Task 1: Count Smaller
You are given an array of integers.
Write a script to calculate the number of integers smaller than the integer at each index.
Example 1
Input: @int = (8, 1, 2, 2, 3)
Output: (4, 0, 1, 1, 3)
For index = 0, count of elements less 8 is 4.
For index = 1, count of elements less 1 is 0.
For index = 2, count of elements less 2 is 1.
For index = 3, count of elements less 2 is 1.
For index = 4, count of elements less 3 is 3.
Example 2
Input: @int = (6, 5, 4, 8)
Output: (2, 1, 0, 3)
Example 3
Input: @int = (2, 2, 2)
Output: (0, 0, 0)
Approach
This is another double-loop over a single array, like last week. The outer loop (let’s call it the i loop) iterates over each of the elements in the array to produce the count for that index. The inner (j) loop iterates over each of the elements again and compares them to the i element. Easy-peasy.
Raku
sub countSmaller(@int) {
my @counts;
for 0 .. @int.elems - 1 -> $i {\
for 0 .. @int.elems - 1 -> $j {
@counts[$i]++ if @int[$j] < @int[$i];
}
}
return @counts;
}
But when I ran this, I got
$ raku/ch-1.raku
Example 1:
Input: @int = (8, 1, 2, 2, 3)
Use of uninitialized value @output of type Any in string context.
Methods .^name, .raku, .gist, or .say can be used to stringify it to something meaningful.
in sub solution at raku/ch-1.raku line 17
Output: (4, , 1, 1, 3)
Example 2:
Input: @int = (6, 5, 4, 8)
Use of uninitialized value @output of type Any in string context.
Methods .^name, .raku, .gist, or .say can be used to stringify it to something meaningful.
in sub solution at raku/ch-1.raku line 17
Output: (2, 1, , 3)
Example 3:
Input: @int = (2, 2, 2)
Output: ()
What was going on here? Time to add some debugging:
sub countSmaller(@int) {
my @counts;
for 0 .. @int.elems - 1 -> $i {
for 0 .. @int.elems - 1 -> $j {
@counts[$i]++ if @int[$j] < @int[$i];
}
}
say @counts.raku;
return @counts;
}
$ raku/ch-1.raku
Example 1:
Input: @int = (8, 1, 2, 2, 3)
[4, Any, 1, 1, 3]
Use of uninitialized value @output of type Any in string context.
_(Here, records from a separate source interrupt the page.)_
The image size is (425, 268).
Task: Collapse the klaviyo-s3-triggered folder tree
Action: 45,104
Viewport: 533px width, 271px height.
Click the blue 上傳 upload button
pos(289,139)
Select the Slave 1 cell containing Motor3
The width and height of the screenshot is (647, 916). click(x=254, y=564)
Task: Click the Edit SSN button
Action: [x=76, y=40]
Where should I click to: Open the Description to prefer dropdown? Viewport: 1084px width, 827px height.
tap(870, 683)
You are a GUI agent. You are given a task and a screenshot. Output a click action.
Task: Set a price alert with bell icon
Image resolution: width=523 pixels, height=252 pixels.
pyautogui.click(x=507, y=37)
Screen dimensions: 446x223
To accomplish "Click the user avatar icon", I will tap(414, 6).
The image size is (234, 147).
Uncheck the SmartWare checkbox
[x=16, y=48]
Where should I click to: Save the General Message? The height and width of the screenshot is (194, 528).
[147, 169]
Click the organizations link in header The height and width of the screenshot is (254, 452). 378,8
Methods .^name, .raku, .gist, or .say can be used to stringify it to something meaningful.
in sub solution at raku/ch-1.raku line 18
Output: (4, , 1, 1, 3)
Example 2:
Input: @int = (6, 5, 4, 8)
[2, 1, Any, 3]
Use of uninitialized value @output of type Any in string context.
Methods .^name, .raku, .gist, or .say can be used to stringify it to something meaningful.
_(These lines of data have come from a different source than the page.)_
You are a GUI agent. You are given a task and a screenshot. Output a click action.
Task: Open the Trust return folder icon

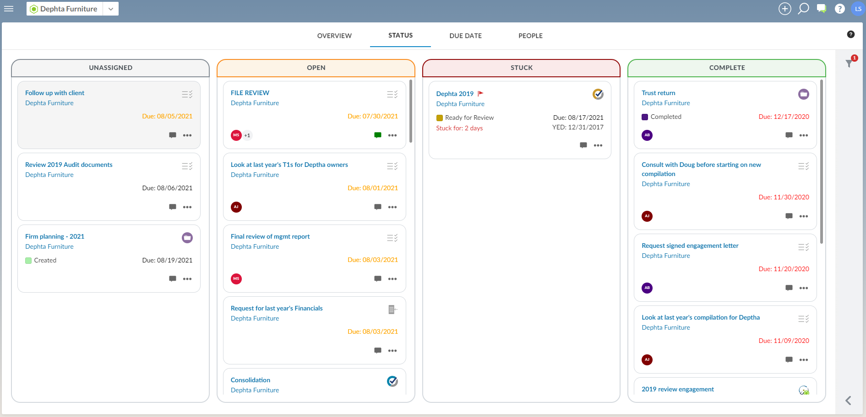(x=803, y=94)
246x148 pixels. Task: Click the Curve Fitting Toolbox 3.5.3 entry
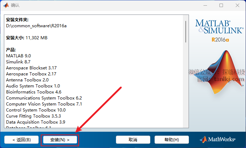click(33, 116)
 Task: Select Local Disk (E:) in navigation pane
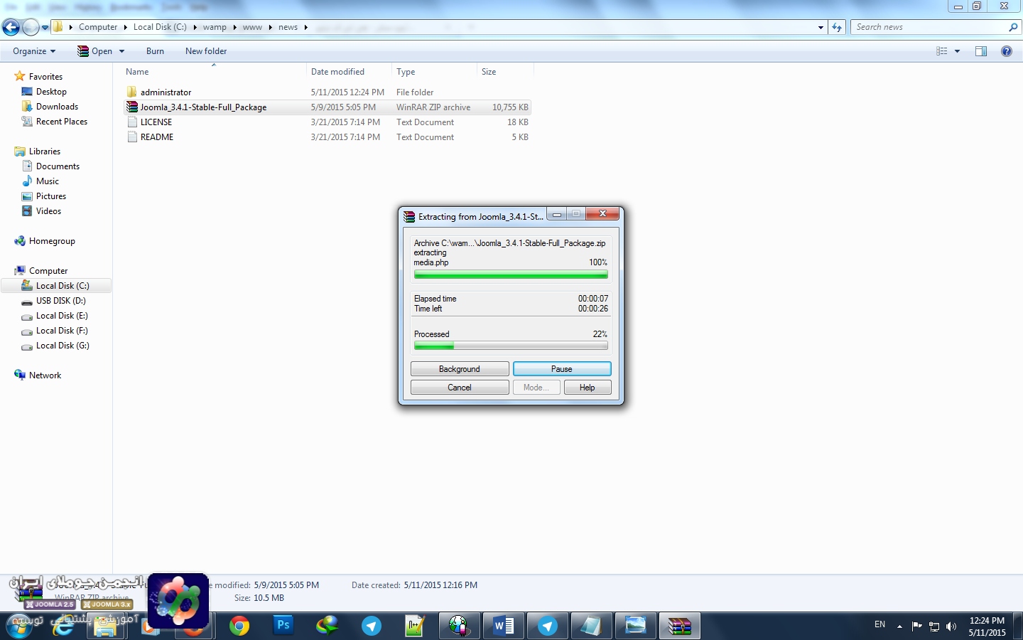62,316
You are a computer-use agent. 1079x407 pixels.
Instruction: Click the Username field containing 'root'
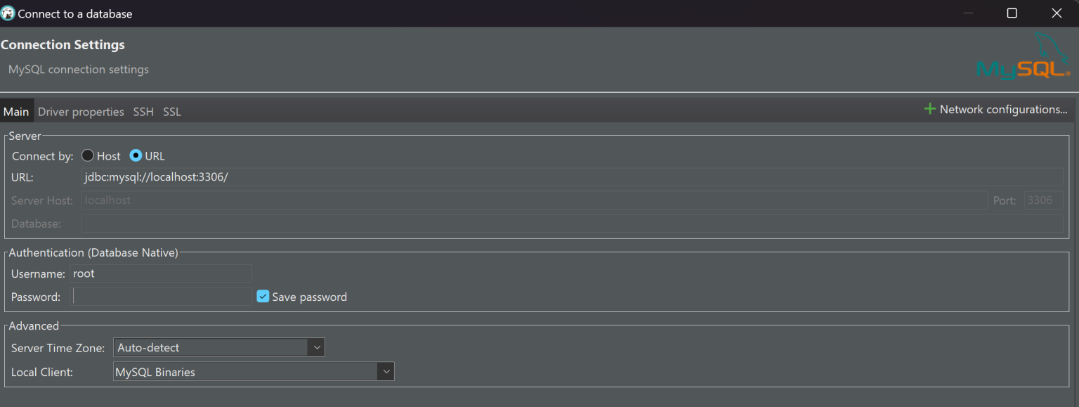click(162, 273)
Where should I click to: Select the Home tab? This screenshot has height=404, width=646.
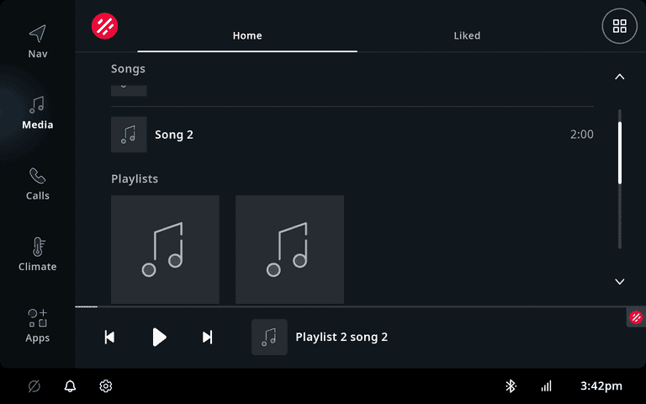(x=247, y=35)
in sub solution at raku/ch-1.raku line 18
Output: (2, 1, , 3)
Example 3:
Input: @int = (2, 2, 2)
[]
Output: ()
Ahhh! I see what’s happening: because I’m only incrementing the @counts[$i] value if @counts[$j] is smaller, then if none of the values are smaller, I never autovivified the value for that element. In Perl, the value would be undef, but in Raku, it’s Any. There’s an easy way to fix this: just initialize @counts[$i] to 0 before the $j loop:
sub countSmaller(@int) {
my @counts;
for 0 .. @int.elems - 1 -> $i {
@counts[$i] = 0;
for 0 .. @int.elems - 1 -> $j {
@counts[$i]++ if @int[$j] < @int[$i];
}
}
return @counts;
}
But something was bothering me. Coming from Perl, I have to say I like $#int better than @int.elems - 1. There should be a Raku-ish way to get the index of the last element in a list. I seem to recall seeing it once. And, after a bit of searching, I found it again: .end.
sub countSmaller(@int) {
my @counts;
for 0 .. @int.end -> $i {
@counts[$i] = 0;
for 0 .. @int.end -> $j {
@counts[$i]++ if @int[$j] < @int[$i];
}
}
return @counts;
}
Then I saw there’s something even BETTER: .keys! I’d never thought to get the keys of a list, only of a hash. But of course this should work in Raku!
sub countSmaller(@int) {
my @counts;
for @int.keys -> $i {
@counts[$i] = 0;
for @int.keys -> $j {
@counts[$i]++ if @int[$j] < @int[$i];
}
}
return @counts;
}
View the entire Raku script for this task on GitHub.
Perl
sub countSmaller {
my @int = @_;
my @counts;
foreach my $i ( 0 .. $#int ) {
$counts[$i] = 0;
for my $j ( 0 .. $#int ) {
$counts[$i]++ if $int[$j] < $int[$i];
}
}
return @counts;
}
View the entire Perl script for this task on GitHub.
Python
Ooh. I just ran across a nifty Python built-in, enumerate:
def countSmaller(arr):
counts = []
for i, i_val in enumerate(arr):
counts[i] = 0
for j, j_val in enumerate(arr):
if j_val < i_val:
counts[i] += 1
return counts
$ python/ch-1.py
Example 1:
Input: @int = (8, 1, 2, 2, 3)
Traceback (most recent call last):
File "/Users/packy/git/perlweeklychallenge-club/challenge-244/packy-anderson/python/ch-1.py", line 22, in <module>
solution([8, 1, 2, 2, 3])
File "/Users/packy/git/perlweeklychallenge-club/challenge-244/packy-anderson/python/ch-1.py", line 18, in solution
output = countSmaller(arr)
File "/Users/packy/git/perlweeklychallenge-club/challenge-244/packy-anderson/python/ch-1.py", line 7, in countSmaller
counts[i] = 0
IndexError: list assignment index out of range
Oh, right. You can’t just add elements to a Python array by assigning to its index. You need to .append() to the array:
def countSmaller(arr):
counts = []
for i, i_val in enumerate(arr):
counts.append(0)
for j, j_val in enumerate(arr):
if j_val < i_val:
counts[i] += 1
return counts
View the entire Python script for this task on GitHub.
Task 2: Group Hero
You are given an array of integers representing the strength.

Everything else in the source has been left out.